«Aspettate che accada», scrive David Foster Wallace in Infinite Jest, e poi poco più avanti continua con «La palla smette di essere una palla. La palla comincia a essere una cosa che voi sapete dove dovrebbe essere in aria, a ruotare». In questo incredibile romanzo, il discorso è rivolto, come è noto, ai giovani tennisti dell’accademia; io ho sempre pensato, più o meno inconsciamente, che l’attesa dell’accadimento dipendesse da me, cioè dall’appassionato di tennis. Ero io quello che doveva conoscere l’esatta posizione della palla, del suo essere in aria, del suo ruotare, perché l’istante dopo la palla avrebbe incontrato tra la rete e la riga di fondo qualcosa di molto simile al miracolo e che, nella sua frequente ripetizione, avrebbe creato una liturgia. L’attesa si sarebbe compiuta nell’esatto momento in cui la racchetta di Roger Federer avrebbe impattato la palla, non una palla qualunque, quella che io avevo atteso, individuato e con il soffio colmo di speranza e pazzia, comune a chiunque abbia mai visto giocare Federer, indirizzata là dove lui la stava aspettando.
Nel tempo, catturando con gli occhi e fermando con la memoria le migliaia di colpi impossibili messi a segno da Federer: i diritti da leggenda, i rovesci incrociati, gli smash, le volée, le palle corte, le smorzate, i lob, gli anticipi, i colpi sotto le gambe, i servizi vincenti, o uno dei milioni di ace, ho creduto, chiamatela suggestione, mandatemi Freud e il suo taccuino, che la pallina s’accordasse con il movimento di Federer, che lo assecondasse perché è meglio essere complici della grandezza che semplici strumenti. Le palline, non tutte, ma molte, certe palline di intelligenza superiore, di particolare sensibilità, palline luminose ma allo stesso tempo custodi di un tratto oscuro, hanno saputo attendere il momento giusto per rimbalzare, quando lasciarsi cadere, l’istante in cui scivolare e quello in cui farsi colpire. Hanno saputo restare in aria il tempo necessario affinché il polso di Federer avesse il tempo di ruotare e, subito dopo il colpo di racchetta, sono piombate all’incrocio delle righe, spruzzando di bianco rimbalzo il vano tentativo di qualsiasi avversario.
Wimbledon 2003
La pallina, la responsabile della meraviglia è quella che entra in gioco nel terzo set, siamo al tie-break, Federer ha già vinto i primi due set e serve sul 2 a 2. La palla viaggia fino a Philippoussis, si lascia rispondere dall’australiano e giocare da una racchetta all’altra per otto volte, in quello che pare essere un normale scambio da fondocampo. Il nono colpo è di Philippoussis che accelera incrociando il diritto, in quell’istante comincia l’attesa della pallina, è come se stessimo leggendo un sonetto, siamo al decimo verso, ne mancano quattro, manca la chiusa, la pallina lo sa. Federer rimanda dall’altra parte della rete un diritto incrociato memorabile, pulito, violentissimo, l’australiano se la cava bene, mentre la pallina se la ride, e torna di là molto velocemente e sulla riga, lo svizzero alza letteralmente un rovescio dall’erba e incrocia dalla parte opposta. Philippoussis ha il fiato corto ormai, la pallina sa che il punto si sta chiudendo e va di là con serenità, viene risposta con un rovescio in recupero, niente di più facile che essere chiusa a punto da uno splendido diritto lungo linea dello svizzero. La pallina ha compiuto il suo dovere, o lei o sua sorella chiuderanno il match qualche minuto dopo sbattendo sulla rete la risposta di Philippoussis al servizio a uscire di Federer, che non era una domanda ma un ordine.

**Righe:**

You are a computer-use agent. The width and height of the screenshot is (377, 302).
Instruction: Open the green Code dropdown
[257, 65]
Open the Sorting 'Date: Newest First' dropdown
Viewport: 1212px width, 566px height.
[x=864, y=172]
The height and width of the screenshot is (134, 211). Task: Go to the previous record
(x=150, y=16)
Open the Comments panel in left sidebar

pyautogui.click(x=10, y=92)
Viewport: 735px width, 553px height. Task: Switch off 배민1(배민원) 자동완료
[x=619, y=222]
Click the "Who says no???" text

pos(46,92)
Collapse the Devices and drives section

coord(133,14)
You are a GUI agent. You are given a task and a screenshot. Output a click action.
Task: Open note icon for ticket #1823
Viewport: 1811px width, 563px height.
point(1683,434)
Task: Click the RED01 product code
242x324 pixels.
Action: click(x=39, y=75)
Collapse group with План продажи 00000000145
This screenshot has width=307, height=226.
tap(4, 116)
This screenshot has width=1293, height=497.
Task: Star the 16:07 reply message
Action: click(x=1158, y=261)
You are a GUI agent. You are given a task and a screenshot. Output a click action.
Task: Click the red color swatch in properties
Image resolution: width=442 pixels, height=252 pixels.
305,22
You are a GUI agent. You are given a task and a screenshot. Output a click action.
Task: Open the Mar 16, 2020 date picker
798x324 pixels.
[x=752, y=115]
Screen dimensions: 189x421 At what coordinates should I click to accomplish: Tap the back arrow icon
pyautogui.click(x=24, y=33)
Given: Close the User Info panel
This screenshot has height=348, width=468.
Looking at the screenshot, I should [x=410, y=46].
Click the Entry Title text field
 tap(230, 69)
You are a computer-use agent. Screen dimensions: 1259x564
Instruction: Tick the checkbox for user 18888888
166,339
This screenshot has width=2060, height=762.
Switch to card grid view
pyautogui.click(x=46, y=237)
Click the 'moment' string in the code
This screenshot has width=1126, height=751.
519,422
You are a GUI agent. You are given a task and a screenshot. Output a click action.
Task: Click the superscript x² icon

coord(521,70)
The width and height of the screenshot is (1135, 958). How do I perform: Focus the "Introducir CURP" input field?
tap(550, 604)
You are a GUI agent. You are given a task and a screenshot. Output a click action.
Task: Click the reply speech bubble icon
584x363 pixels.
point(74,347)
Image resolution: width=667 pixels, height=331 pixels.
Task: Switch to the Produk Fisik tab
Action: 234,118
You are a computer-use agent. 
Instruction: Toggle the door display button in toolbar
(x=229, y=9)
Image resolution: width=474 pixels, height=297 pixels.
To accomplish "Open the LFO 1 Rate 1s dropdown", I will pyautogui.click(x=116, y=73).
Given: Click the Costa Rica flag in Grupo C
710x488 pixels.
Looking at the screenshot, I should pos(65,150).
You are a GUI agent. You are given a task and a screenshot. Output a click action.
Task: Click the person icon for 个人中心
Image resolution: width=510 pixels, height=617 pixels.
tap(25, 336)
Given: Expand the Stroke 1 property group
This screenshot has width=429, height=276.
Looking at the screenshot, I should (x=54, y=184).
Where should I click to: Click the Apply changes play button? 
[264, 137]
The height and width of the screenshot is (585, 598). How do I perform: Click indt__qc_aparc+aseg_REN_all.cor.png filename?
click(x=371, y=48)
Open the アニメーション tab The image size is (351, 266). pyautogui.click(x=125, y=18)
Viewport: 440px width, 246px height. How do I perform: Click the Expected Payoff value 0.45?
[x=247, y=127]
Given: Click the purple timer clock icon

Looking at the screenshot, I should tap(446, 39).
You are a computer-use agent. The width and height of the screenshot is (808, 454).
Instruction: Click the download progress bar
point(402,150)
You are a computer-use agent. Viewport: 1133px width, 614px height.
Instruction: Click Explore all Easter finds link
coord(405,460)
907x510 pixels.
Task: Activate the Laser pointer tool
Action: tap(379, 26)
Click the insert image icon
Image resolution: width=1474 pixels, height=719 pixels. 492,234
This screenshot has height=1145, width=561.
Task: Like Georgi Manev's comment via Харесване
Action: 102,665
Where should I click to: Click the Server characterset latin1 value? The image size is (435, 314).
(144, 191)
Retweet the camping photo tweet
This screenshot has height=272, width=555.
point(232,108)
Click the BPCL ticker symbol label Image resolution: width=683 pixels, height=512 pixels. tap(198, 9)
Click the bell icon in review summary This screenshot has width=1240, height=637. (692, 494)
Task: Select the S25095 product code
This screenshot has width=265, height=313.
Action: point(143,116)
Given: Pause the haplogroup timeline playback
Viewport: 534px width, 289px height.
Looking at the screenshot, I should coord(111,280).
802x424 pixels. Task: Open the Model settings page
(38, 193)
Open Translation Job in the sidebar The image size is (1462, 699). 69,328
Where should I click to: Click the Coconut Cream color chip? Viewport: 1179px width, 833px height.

**Cose da fare:**
1. Nel brano su Federer, in quale set e con quale punteggio del tie-break entra in gioco la pallina della partita di Wimbledon 2003?
2. Raccogli tutte le righe che contengono la parola "dropdown".

**Soluzioni:**
1. Nel terzo set, al tie-break, con Federer al servizio sul 2 a 2.

2.
Instruction: Open the green Code dropdown
Open the Sorting 'Date: Newest First' dropdown
To accomplish "Open the LFO 1 Rate 1s dropdown", I will pyautogui.click(x=116, y=73).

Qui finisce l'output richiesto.